Issue (i): Whether the Director and the rule-making authority under the Maharashtra Agricultural Produce Marketing (Regulation) Act, 1963 could validly require declared agricultural produce to be marketed only in the principal or subsidiary market and shift an existing market to another place.
Analysis: The statutory scheme contemplated a notified market area, followed by establishment of a principal market and subsidiary markets, licensing of traders and other market functionaries, and control of marketing through the Market Committee. The power to establish a market carried with it the power to discontinue it at one place and establish it elsewhere. Sections 14 and 21 of the Maharashtra General Clauses Act supported the power to vary or rescind notifications. Localisation of marketing was held necessary for effective supervision, prevention of evasion, and better service to traders and agriculturists.
Conclusion: The power to shift or localise the market was upheld and the restriction was held reasonable.
Issue (ii): Whether Rule 5 of the Maharashtra Agricultural Produce Marketing (Regulation) Rules, 1967 was ultra vires or inconsistent with Section 6 of the Maharashtra Act.
Analysis: Section 6 was expressly made subject to the rules regulating marketing in the market area. Rule 5 merely gave effect to the statutory purpose by requiring declared agricultural produce to be marketed in the established market and by barring marketing elsewhere in the market area. The Court held that the Act and the rules formed a coherent regulatory code and that there was no inconsistency between the licensing provision and the market-localisation rule.
Conclusion: Rule 5 was held intra vires and consistent with Section 6.
Issue (iii): Whether transactions between trader and trader, and transactions involving produce imported from outside the market area, fell outside the regulatory scheme.
Analysis: The Court held that marketing under the Act was not confined to the first sale by the producer. A regulated market necessarily covered the full chain of marketing so that evasion through resale by traders or import from outside the area could not defeat the statute. The regulatory measures, fees, auction, weighment, records, grading and dispute-resolution provisions showed that the scheme was intended to govern all marketing operations within the regulated market.
Conclusion: Trader-to-trader transactions and imported produce were held to be within the regulatory ambit.
Issue (iv): Whether the declarations of market areas and market yards, including the Bihar notifications, were invalid for want of notice, natural justice, or unreasonableness.
Analysis: The declaration of a market yard was treated as legislative or delegated legislative action, not a judicial or quasi-judicial act, and therefore did not attract a pre-decisional hearing unless the statute so required. The Court also found no arbitrariness in the shifting notifications, holding that the changes were aimed at improving facilities and accommodating traders. The challenged market areas and market yards were not shown to be unreasonable.

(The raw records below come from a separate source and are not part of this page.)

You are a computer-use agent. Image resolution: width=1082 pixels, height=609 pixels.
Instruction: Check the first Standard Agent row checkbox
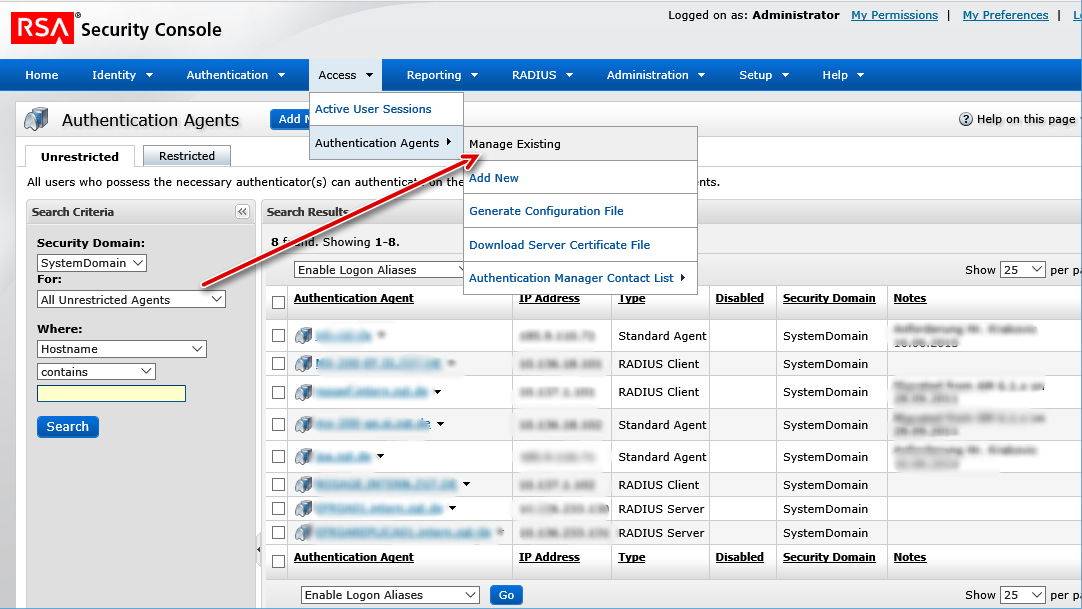tap(278, 336)
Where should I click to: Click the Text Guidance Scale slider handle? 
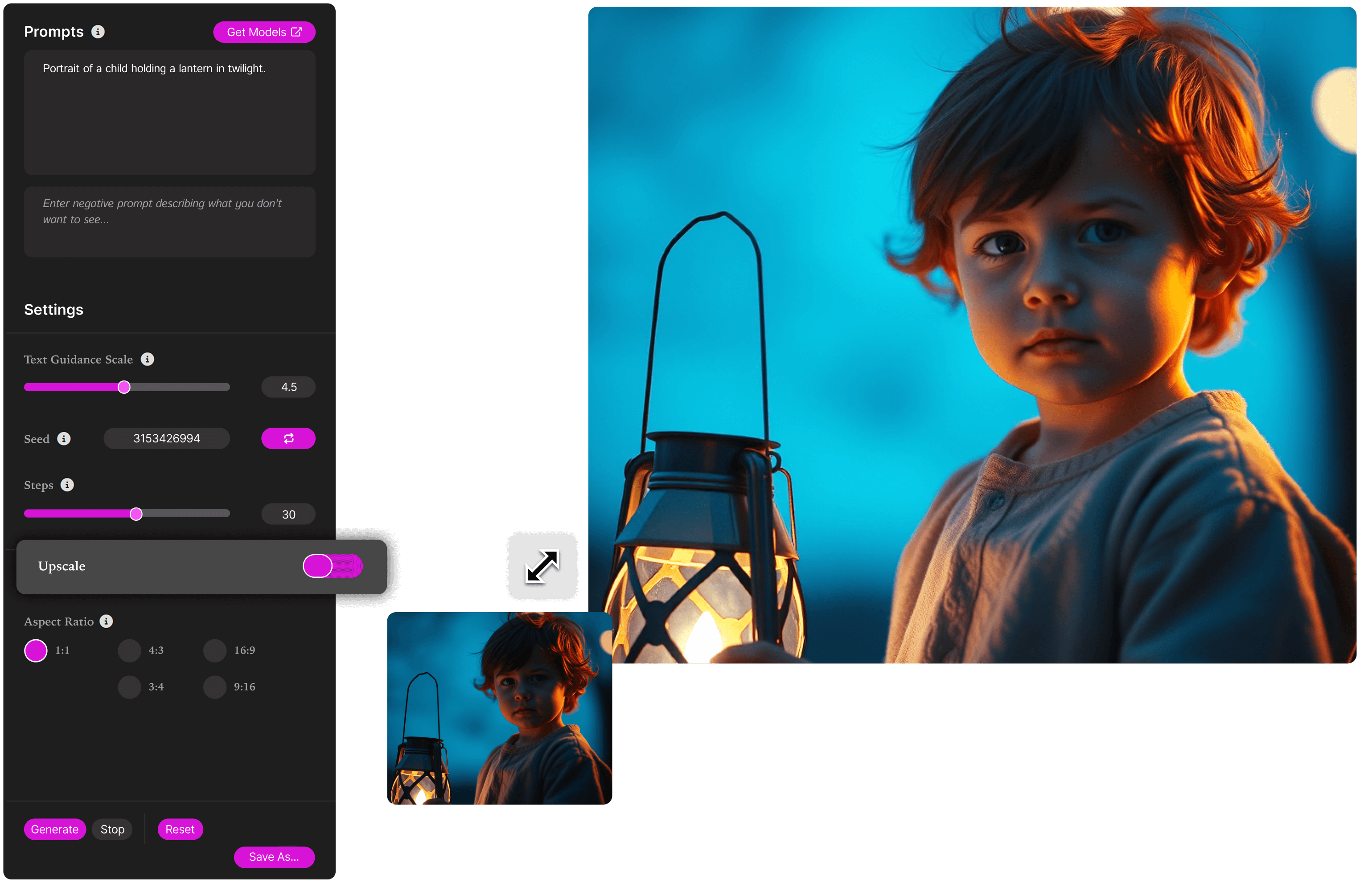pyautogui.click(x=124, y=387)
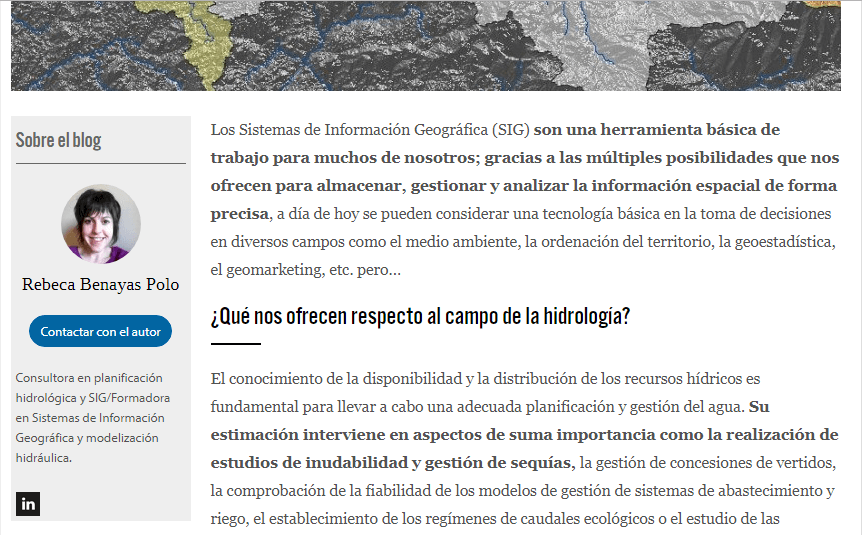Open the author's LinkedIn profile icon
862x535 pixels.
28,504
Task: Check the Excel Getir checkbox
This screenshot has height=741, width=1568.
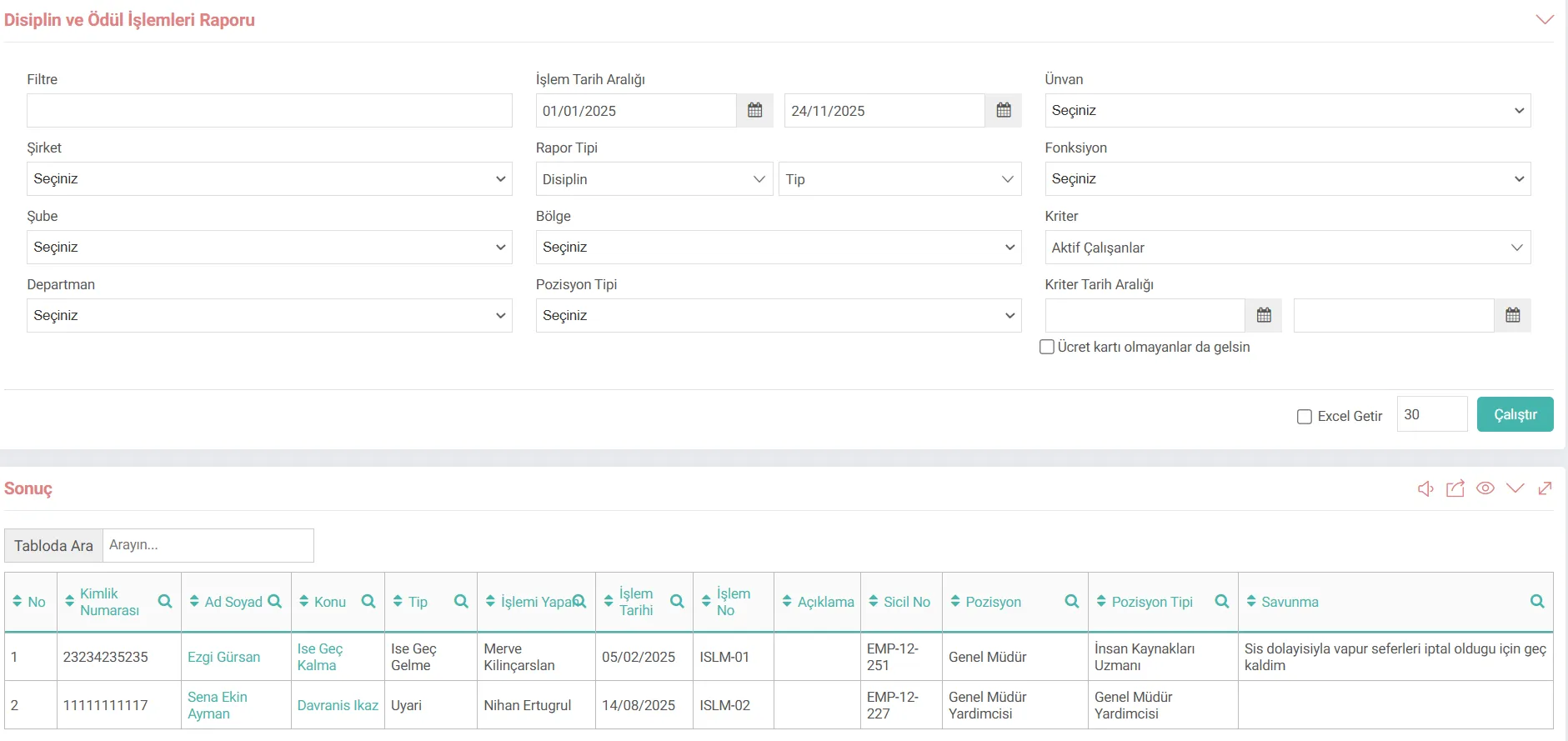Action: tap(1305, 417)
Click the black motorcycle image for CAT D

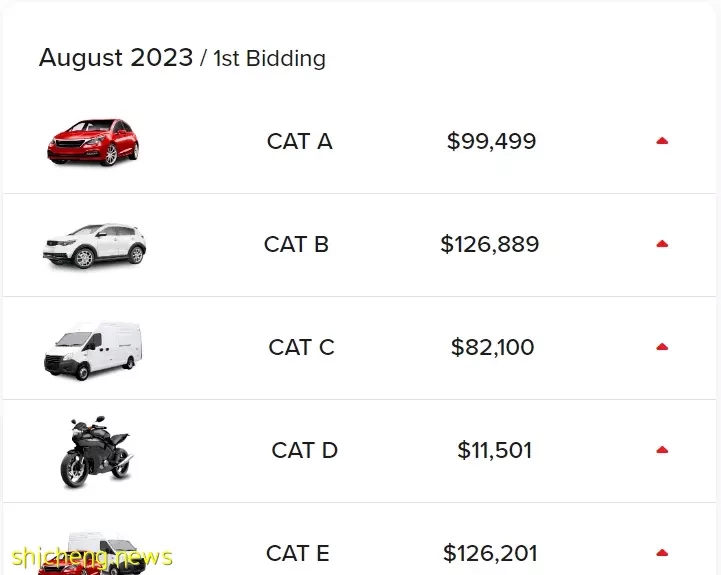[97, 452]
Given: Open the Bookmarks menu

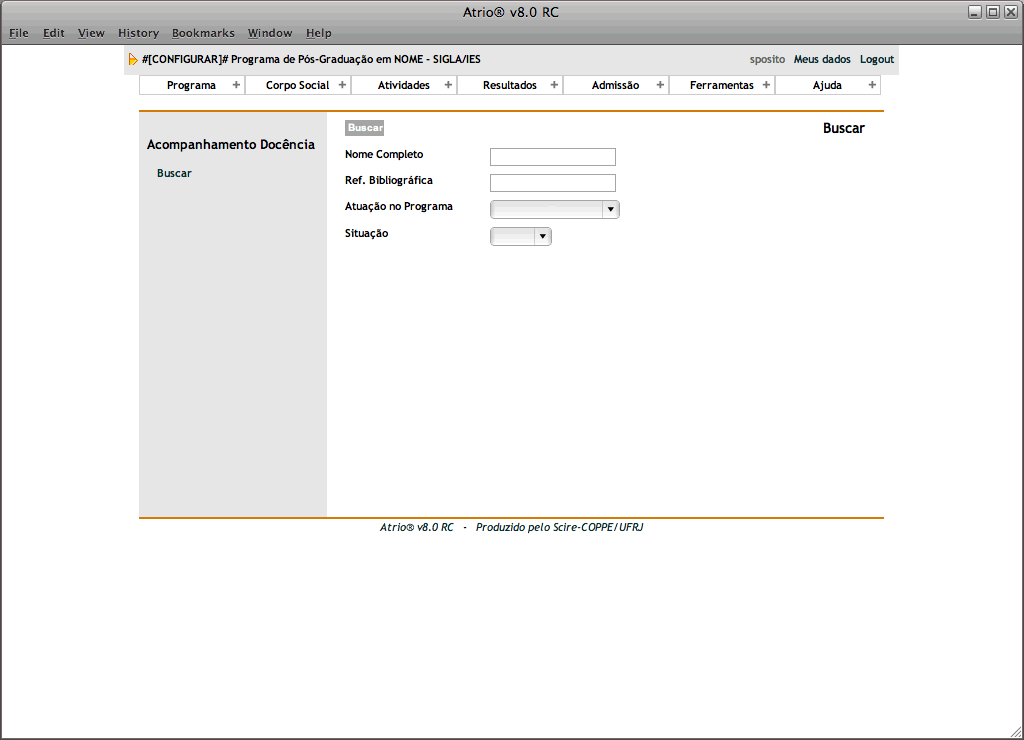Looking at the screenshot, I should point(203,33).
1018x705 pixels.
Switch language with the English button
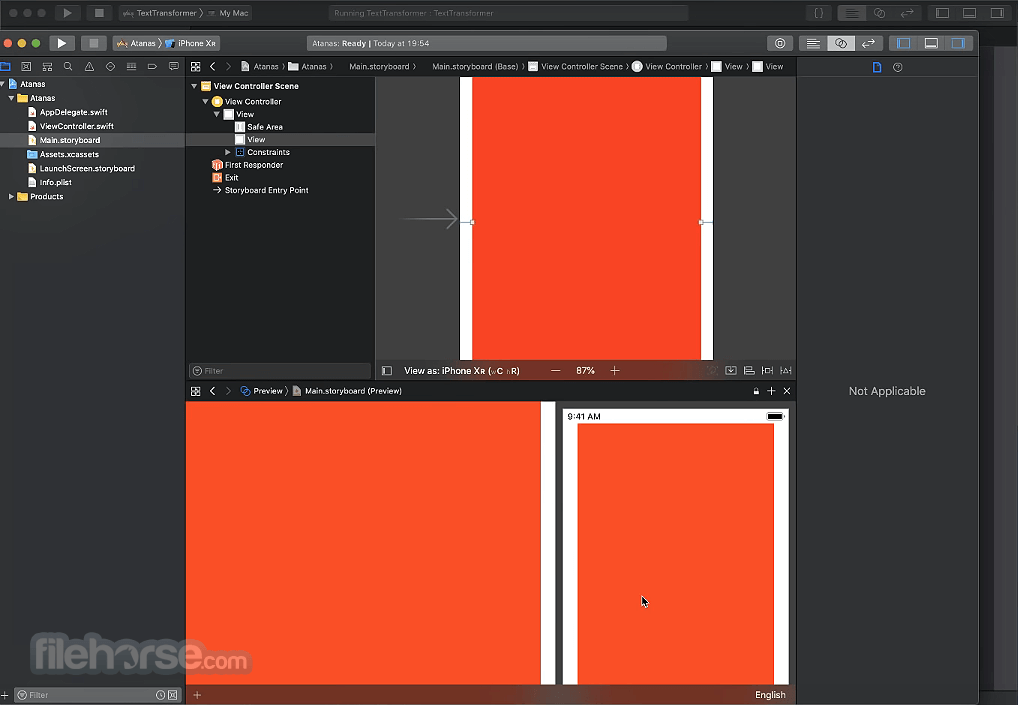tap(770, 694)
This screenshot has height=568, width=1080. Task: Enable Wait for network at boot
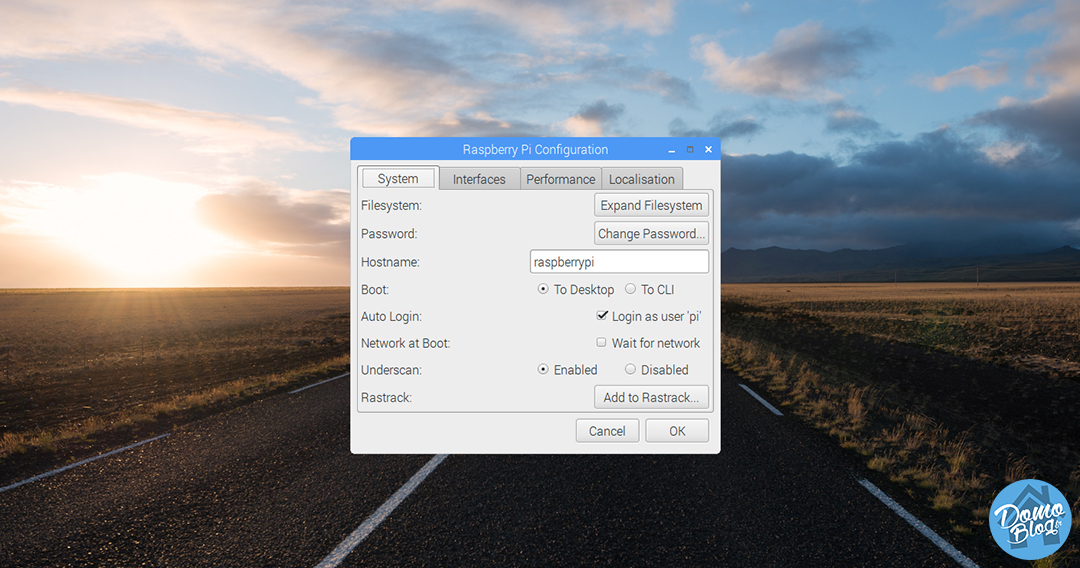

Conclusion: The challenges based on natural justice and unreasonableness were rejected.
Final Conclusion: The statutory schemes in Maharashtra, Karnataka and Bihar were upheld to the extent challenged, and the impugned restrictions requiring marketing in specified markets were sustained as valid regulatory measures.
Ratio Decidendi: A market-regulation statute may validly require all sales and purchases of notified agricultural produce, including trader-to-trader transactions, to take place in designated markets, and delegated power to establish a market includes the power to discontinue it at one place and establish it elsewhere by notification.